> [DATA RECORDS]:
□ □ □ □ □ □ □
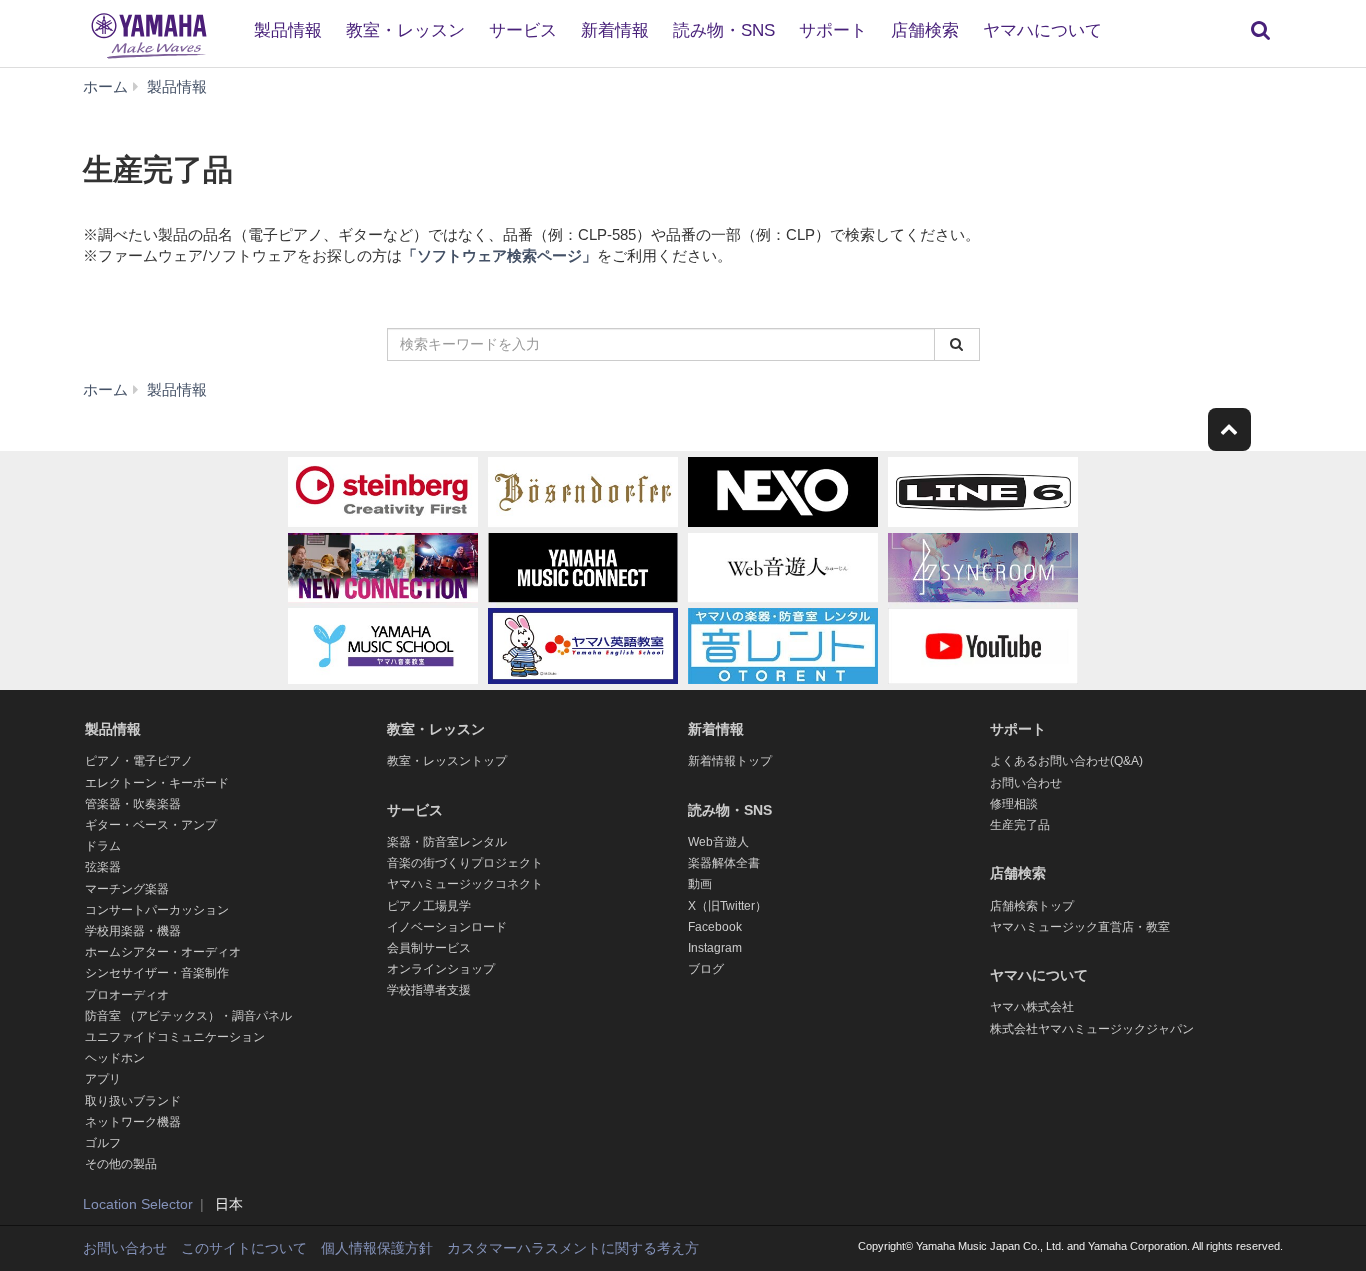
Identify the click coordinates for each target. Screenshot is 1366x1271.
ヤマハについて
□ □ □ □ □ □ □
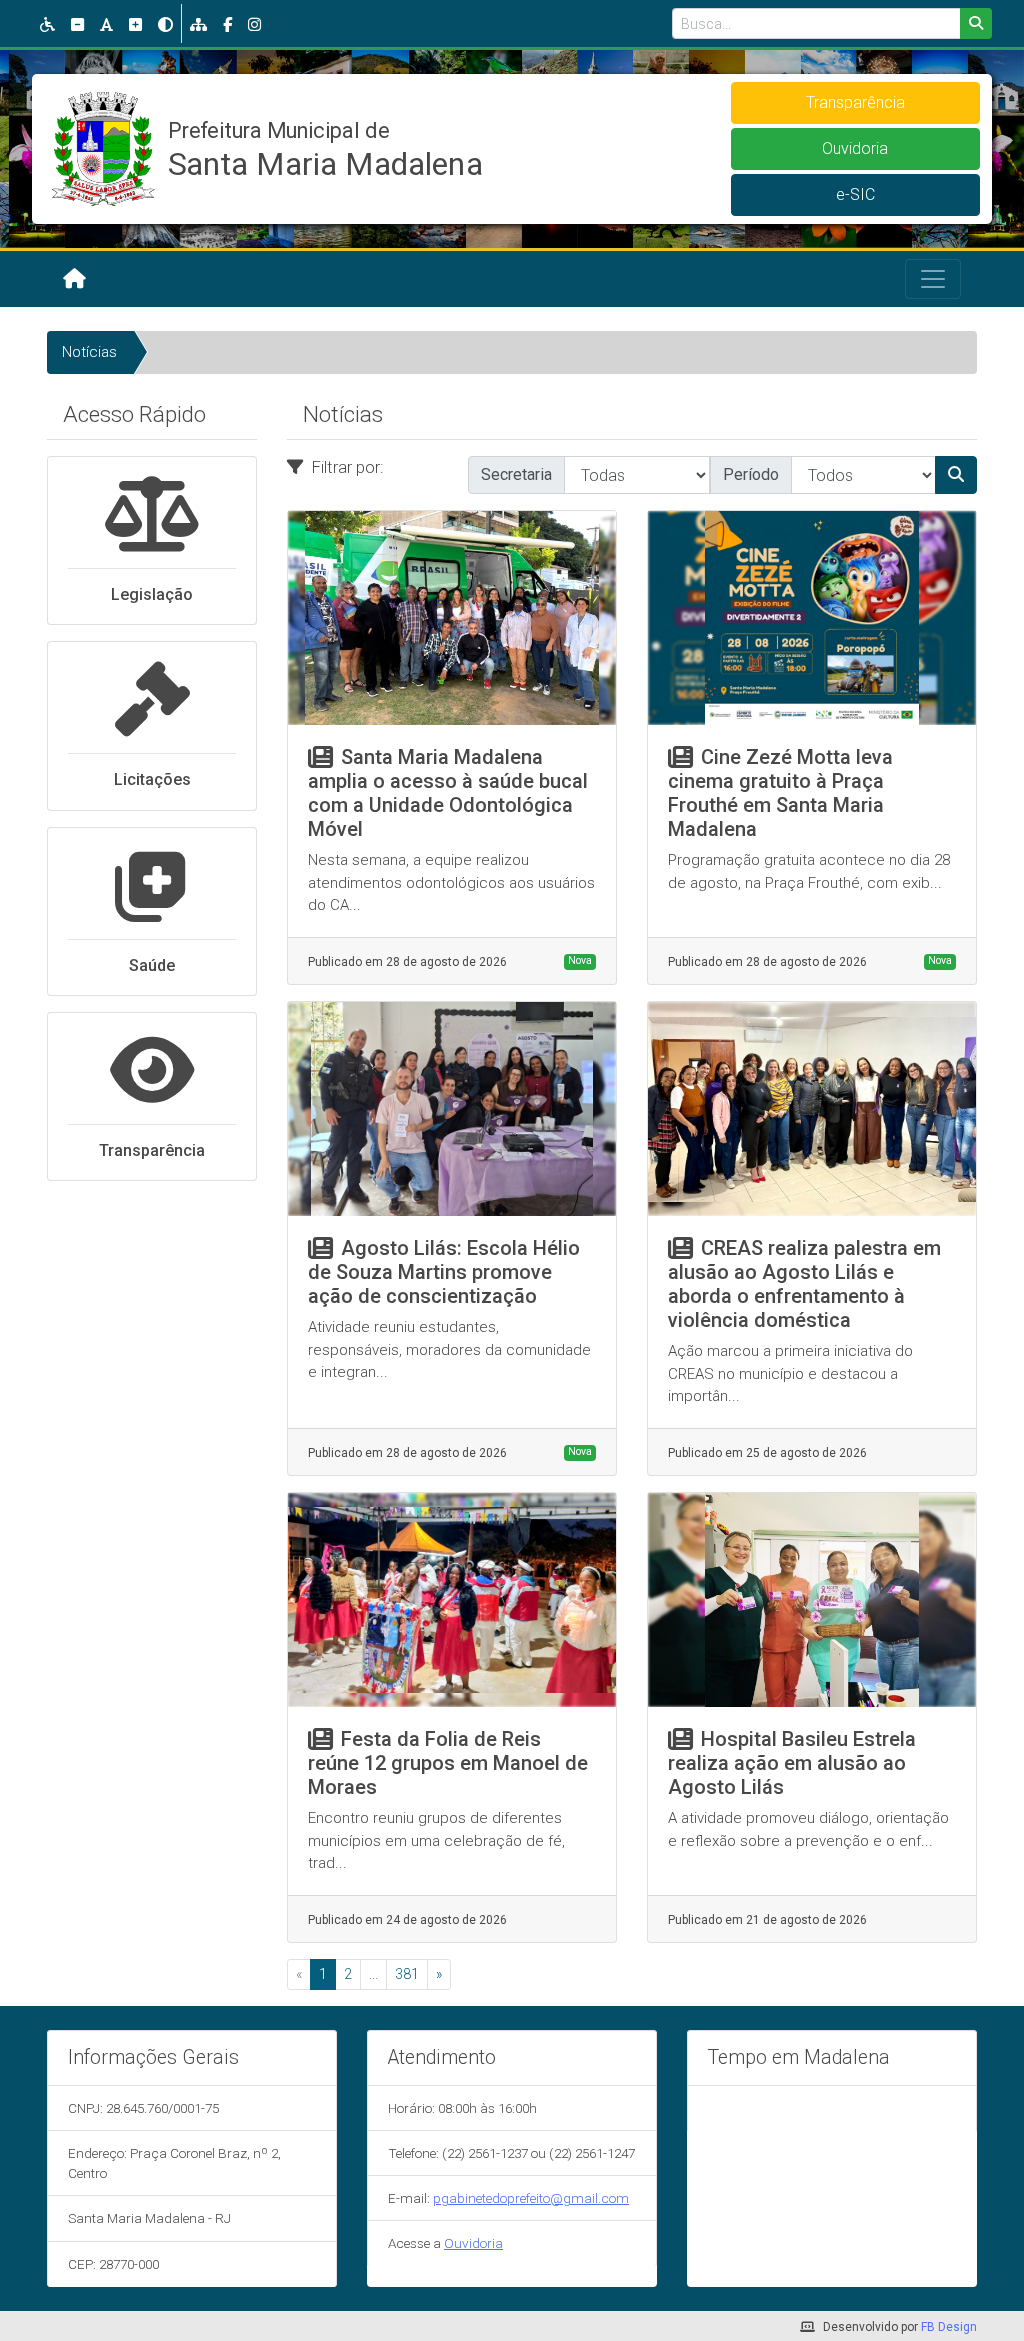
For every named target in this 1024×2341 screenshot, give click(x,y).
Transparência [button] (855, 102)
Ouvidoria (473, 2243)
□ □ □ □ □ □ □
> [PROMPT]: Where in the records above does the word "target" appear? Copy each line that holds it.

> [RESULT OF THE TASK]:
Identify the click coordinates for each target. Screenshot is 1366x1271.
For every named target in this 1024×2341 screenshot, give click(x,y).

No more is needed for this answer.